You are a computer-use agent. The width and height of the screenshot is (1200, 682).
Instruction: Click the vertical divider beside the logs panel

---

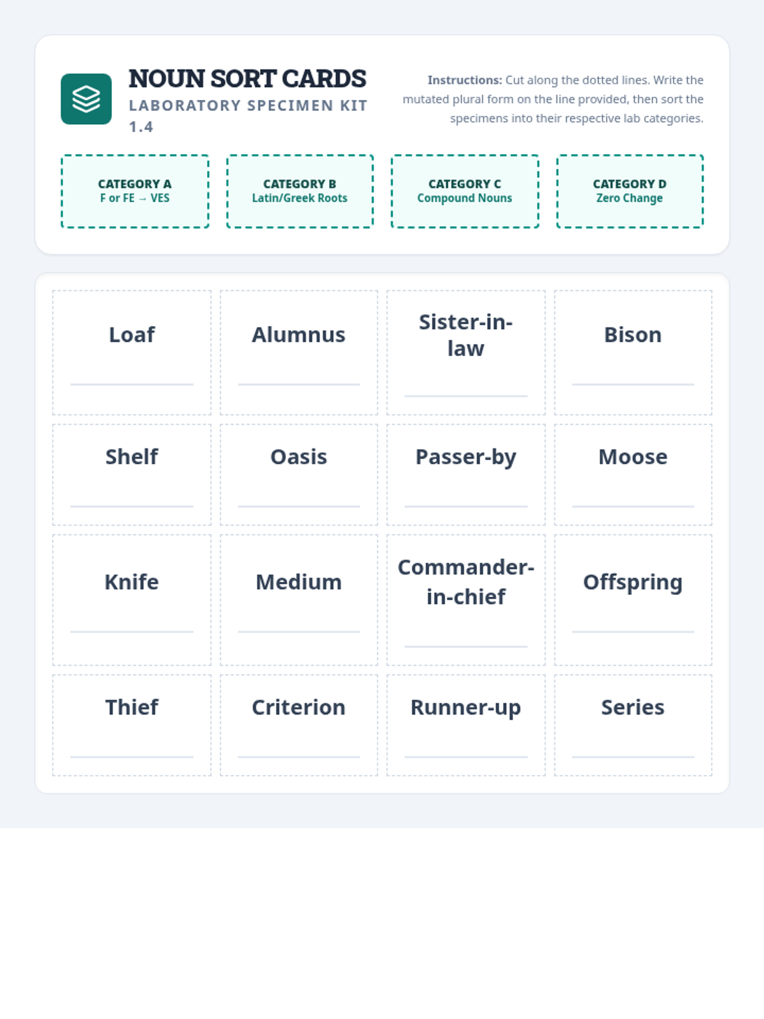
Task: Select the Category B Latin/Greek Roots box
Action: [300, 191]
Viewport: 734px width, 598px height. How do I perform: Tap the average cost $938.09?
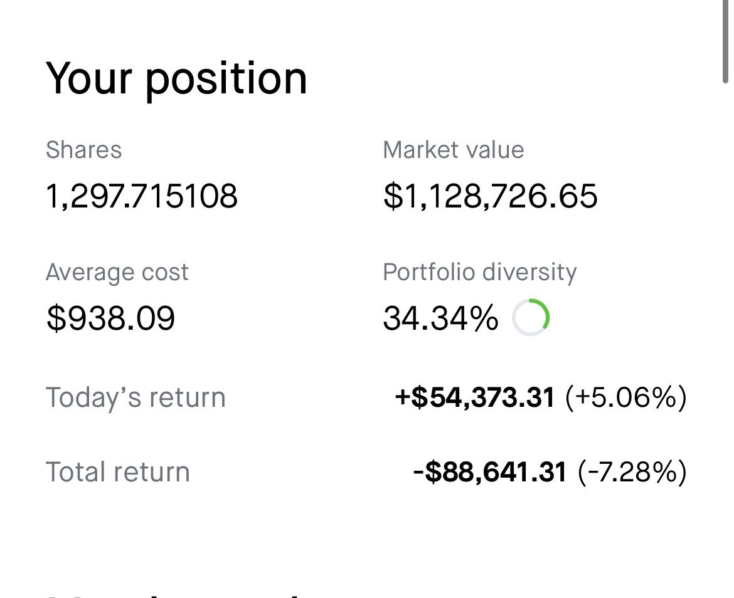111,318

...

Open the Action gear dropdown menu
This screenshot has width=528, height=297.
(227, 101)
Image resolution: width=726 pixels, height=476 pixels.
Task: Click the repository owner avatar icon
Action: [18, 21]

» **EXERCISE BRIEF**: Going back over the entries above, copy word for word every line from the one that has "You are a computer-use" on through the one that has "Instruction: Click the".

» **TASK ANSWER**:
You are a computer-use agent. The width and height of the screenshot is (1200, 682).
Instruction: Click the vertical divider beside the logs panel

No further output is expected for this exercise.